Ora Dante agens può quel che vuole, sa
quel che deve, farà quello che gli detta la sua capacità di decidere, di
scegliere come essere una volta conosciuto e vissuto tutto il male del mondo.
“Per vedere una cosa veramente bisogna capirla” ha scritto Borges in un
racconto intitolato There are more things
[Ci sono più cose in cielo e in terra, mio caro Orazio, di quante ne può
contenere la tua filosofia; dialogo tra Amleto, che ha appena parlato col
fantasma del padre, e gli amici Orazio e Marcello] contenuto nel Libro di sabbia; poi prosegue ancora scrivendo che “se
vedessimo realmente l’universo, forse lo capiremmo” [riusciamo a vedere ciò che
comprendiamo: una sedia, un paio di forbici presuppongono forme del corpo,
gesti]. Questa predisposizione a veder capendo o capire vedendo si è sviluppata
gradualmente e ancora dovrà raffinarsi, ma intanto è chiaro che l’ultima parte
del cammino ultraterreno viene compiuta da un essere umano in pieno possesso di
tutte le sue facoltà, in una condizione che non è, quasi fino alla fine, quella
estatica della perdita di contatto con le proprie facoltà sensoriali,
sovrastate da una che le compendi, trascendendole, tutte [ricorda: estasi, dal
greco, è fuoriuscita da sé].
Dante,
nel paradiso terrestre, rimasto privo della guida, prova per cominciare un
fortissimo dolore: invoca tre volte il nome del maestro, che risuona
inutilmente nell’aria edenica (“Ma
Virgilio n’avea lasciati scemi, Virgilio dolcissimo patre, Virgilio a cui per
mia salute die’mi”), ma immediatamente risuona anche la voce di Beatrice,
che rinfaccia al viator la sua venuta: come ha osato ascendere al monte dove
l’uomo è felice? “Non sapei tu che qui è
l’uom felice?”. Bene, la felicità. Quella parola di origine indoeuropea che
riconduce al concetto di fertilità, di fecondità in tutte le sue possibili
accezioni, riferibili dunque al corpo e alla mente senza soluzione di continuità
[quindi con continuità]: la pienezza e l’appagamento, che non lasciano spazio
ad altro.
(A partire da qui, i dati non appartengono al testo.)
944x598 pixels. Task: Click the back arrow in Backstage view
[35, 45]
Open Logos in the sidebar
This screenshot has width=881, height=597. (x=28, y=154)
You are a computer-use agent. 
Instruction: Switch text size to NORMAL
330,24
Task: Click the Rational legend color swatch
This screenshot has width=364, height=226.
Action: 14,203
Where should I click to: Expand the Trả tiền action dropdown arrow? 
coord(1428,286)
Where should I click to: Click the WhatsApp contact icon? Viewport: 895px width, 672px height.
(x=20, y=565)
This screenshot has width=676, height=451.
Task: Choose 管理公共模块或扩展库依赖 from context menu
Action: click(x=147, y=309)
Ci possiamo domandare se sia di questo che sta parlando Beatrice
quando dice che qui, cioè lì, nel
paradiso terrestre, nel paradiso vicino a Dio, l’uomo è felice. Cosa sta dunque
rinfacciando, imperiosamente, al viator? Che cosa vuol fargli intendere? Forse,
che ormai, per riprendere lo spunto borgesiano, occorre che vista e
comprensione delle cose divine sovrastino qualunque altra cosa. Il viator deve
imparare a vedere Beatrice, quella vera, l’unica mai esistita. Non la donna
intravista per tre volte nella chiesa di Firenze, e nemmeno quella modificata
dal ricordo a dieci anni dalla sua morte. La Beatrice del paradiso è altra, è
altro, è provvista della stessa doppia natura attribuita dalla fede, negata da
eresie, a Cristo. L’accostamento Beatrice/Cristo, la loro identificazione, è
parsa ad alcuni commentatori nel tempo di per sé un’eresia, sicché per stornare
accuse, altri hanno preferito ritenerlo un semplice abbellimento poetico,
sprovvisto di significati teologici. A noi qui interessa notare che Beatrice,
come Cristo, consente all’uomo, al viator, di capire i propri peccati, di intendere, per
rimanere nel solco del discorso, che peccando si è infelici, mentre liberandosi
dal peccato si perviene alla pienezza dell’io, all’io fecondato, fecondo e
felice. Al v. 89 del XXXI canto dopo i rimproveri di Beatrice (di averla
dimenticata, di essersi sviato da lei) Dante sviene. Impossibile non avvertire
un’intertestualità: lo svenimento più affine è indubbiamento quello che si
verifica nel canto V con Paolo e Francesca. Allora, di là dal sovraccarico di
simbolismi di questi canti finali, un’interpretazione, certo romantica (ma in
verità la devo al lucido filosofeggiare di Borges) si fa strada. Che Dante
fosse un innamorato dell’amore, per le radici stilnovistiche della sua poesia
ma anche per la natura del suo animo. E innamorarsi significa avere una
religione il cui dio è fallibile, contraddittorio, irascibile, travolgente. Un
dio che può ben pararsi da ammiraglio e rinfacciare offese vere e inventate,
come fa Beatrice al primo incontro. Un dio che può essere severo e
inaccessibile, imperioso e infine dolcissimo. Sproporzionato è l’amore di Dante
per Beatrice: per lui lei fu tutto, per lei lui quasi nulla. Morendo
precocemente, gli diede agio di sognare tutta la vita di lei. E nel sogno
dilatato, quasi infinito, è ospitata la poesia della Divina commedia.